Between March 2020 and November 2021, 343 firms collapsed. There were around 9,000 architecture practices in the whole of the UK in 2020, most of them sole traders, according to the Architects’ Council of Europe.
The Insolvency Service’s statistics do not break down industries into any greater level of detail than “architectural and engineering activities and related technical consultancy”. November is the latest date for which there are figures because of the lag in reporting.
But the report does show that contractors and specialists were the biggest losers in the overall construction sector.
The industry was warned to expect more firms to go bust after the figures showed the number of contractors going under had risen by 25% between October and November, with 325 businesses going bust during the period.
The figure accounted for 19% of the 1,678 firms which collapsed across all industries in the four-week period.
Building firms made up a third of construction’s casualties with more than half coming from the specialist trades such as demolition and enabling contractors.

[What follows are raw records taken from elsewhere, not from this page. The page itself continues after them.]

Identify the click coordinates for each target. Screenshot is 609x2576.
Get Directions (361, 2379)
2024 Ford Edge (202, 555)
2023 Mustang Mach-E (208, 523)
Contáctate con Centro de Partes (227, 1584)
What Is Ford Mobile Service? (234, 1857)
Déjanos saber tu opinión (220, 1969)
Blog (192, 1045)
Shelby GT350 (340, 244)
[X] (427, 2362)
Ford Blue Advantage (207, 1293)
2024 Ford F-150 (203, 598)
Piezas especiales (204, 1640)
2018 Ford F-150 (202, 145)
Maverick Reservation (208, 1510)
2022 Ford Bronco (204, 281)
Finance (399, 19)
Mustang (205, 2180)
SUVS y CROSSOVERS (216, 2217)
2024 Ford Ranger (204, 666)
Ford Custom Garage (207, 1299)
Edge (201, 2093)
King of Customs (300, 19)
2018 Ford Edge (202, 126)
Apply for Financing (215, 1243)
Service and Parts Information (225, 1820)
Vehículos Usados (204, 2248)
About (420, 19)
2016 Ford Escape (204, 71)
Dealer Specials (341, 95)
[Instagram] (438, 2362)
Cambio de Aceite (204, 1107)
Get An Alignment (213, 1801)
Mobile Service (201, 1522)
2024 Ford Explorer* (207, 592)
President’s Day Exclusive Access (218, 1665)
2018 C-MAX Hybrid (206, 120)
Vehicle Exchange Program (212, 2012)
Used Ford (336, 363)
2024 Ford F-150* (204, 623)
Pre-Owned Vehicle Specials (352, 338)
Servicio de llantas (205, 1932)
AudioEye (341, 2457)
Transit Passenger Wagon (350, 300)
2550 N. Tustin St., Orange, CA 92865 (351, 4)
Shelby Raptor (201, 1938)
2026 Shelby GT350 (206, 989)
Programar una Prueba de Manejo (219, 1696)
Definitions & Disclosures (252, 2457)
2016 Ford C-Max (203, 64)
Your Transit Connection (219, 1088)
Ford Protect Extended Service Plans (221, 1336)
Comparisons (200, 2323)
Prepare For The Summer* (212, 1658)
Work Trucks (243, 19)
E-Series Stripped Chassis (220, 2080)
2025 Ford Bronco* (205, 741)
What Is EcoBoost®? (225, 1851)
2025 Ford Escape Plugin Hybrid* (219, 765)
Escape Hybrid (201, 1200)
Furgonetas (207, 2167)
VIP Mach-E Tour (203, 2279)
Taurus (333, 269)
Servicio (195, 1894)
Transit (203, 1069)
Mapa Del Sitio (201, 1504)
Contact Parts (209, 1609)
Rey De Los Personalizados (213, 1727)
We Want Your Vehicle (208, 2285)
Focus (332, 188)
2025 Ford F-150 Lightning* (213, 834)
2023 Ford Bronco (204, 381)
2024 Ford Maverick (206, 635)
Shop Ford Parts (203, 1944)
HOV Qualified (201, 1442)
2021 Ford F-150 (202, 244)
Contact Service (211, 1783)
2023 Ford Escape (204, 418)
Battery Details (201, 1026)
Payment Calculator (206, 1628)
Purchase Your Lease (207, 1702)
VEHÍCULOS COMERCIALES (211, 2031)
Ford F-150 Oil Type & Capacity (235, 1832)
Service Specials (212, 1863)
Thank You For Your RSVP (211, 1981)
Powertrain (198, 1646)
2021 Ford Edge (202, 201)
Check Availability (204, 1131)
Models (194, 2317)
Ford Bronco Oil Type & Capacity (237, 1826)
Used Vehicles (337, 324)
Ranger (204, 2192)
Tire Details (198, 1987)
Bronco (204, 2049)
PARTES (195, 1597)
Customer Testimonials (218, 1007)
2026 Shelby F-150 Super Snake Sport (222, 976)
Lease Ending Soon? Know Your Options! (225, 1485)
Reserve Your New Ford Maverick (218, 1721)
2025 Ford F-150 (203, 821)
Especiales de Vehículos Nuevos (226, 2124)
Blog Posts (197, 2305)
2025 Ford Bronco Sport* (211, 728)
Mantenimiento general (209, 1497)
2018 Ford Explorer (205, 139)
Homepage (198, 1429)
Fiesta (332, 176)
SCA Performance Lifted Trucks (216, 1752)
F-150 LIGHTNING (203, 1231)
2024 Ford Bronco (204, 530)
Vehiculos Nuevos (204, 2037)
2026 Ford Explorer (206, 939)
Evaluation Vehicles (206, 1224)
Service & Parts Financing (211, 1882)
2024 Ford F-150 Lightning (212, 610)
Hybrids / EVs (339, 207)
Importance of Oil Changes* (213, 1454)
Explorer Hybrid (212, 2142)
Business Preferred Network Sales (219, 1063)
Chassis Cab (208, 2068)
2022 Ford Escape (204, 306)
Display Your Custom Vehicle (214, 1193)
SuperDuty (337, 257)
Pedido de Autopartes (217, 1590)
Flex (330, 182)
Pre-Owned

Less than 10% were from civil engineering.
The figures have prompted concerns that numbers will increase this year as firms struggle to cope with rising inflation on labour and materials, having been lumbered with contracts agreed at fixed prices several years ago.
John Bell, senior partner at Clarke Bell Insolvency Practitioners in Manchester, said: “The sector is being hit by numerous issues including rising raw material prices, supply chain disruptions, historic debts built up during the pandemic, labour shortages and being tied to fixed-price contracts while the rate of inflation is rising.
“It is the combination of these difficult factors that is leading to so many construction companies going insolvent and being liquidated.”
In its latest report on profit warnings, accountant EY Parthenon yesterday said the number of firms across all industries being forced to issue profit warnings had gone up to 70 in the final quarter of last year – a rise of 19% on the same period in 2020.
And Ian Marson, the head of its construction business, said he expected a spike in the number of construction firms beginning to struggle to start rising in the spring.
“I think it will continue to escalate,” he warned, adding that smaller and medium-sized firms, who had eaten into cash reserves to get through the pandemic, most likely to struggle to meet rising materials and labour costs.
Arcadis’s head of strategic research, Simon Rawlinson, said the latest insolvency figures “tells us more about the withdrawal of business support associated with covid rather than the immediate state of the construction sector”.
He added: “Business protection measures introduced in May 2020 included six insolvency measures to give companies breathing space to organise a corporate rescue. These measures were withdrawn at the end of September 2021, so the November 2021 data will be the first opportunity to assess the post-covid health of the sector.”
But he admitted he expected the “level of insolvencies will continue to grow as businesses struggle with current market conditions and covid-related debt”.
However the latest RIBA Future Trends report found architects were confident about workloads in the first quarter of 2022, despite projects continuing to be dogged by delays, shortages and inflation.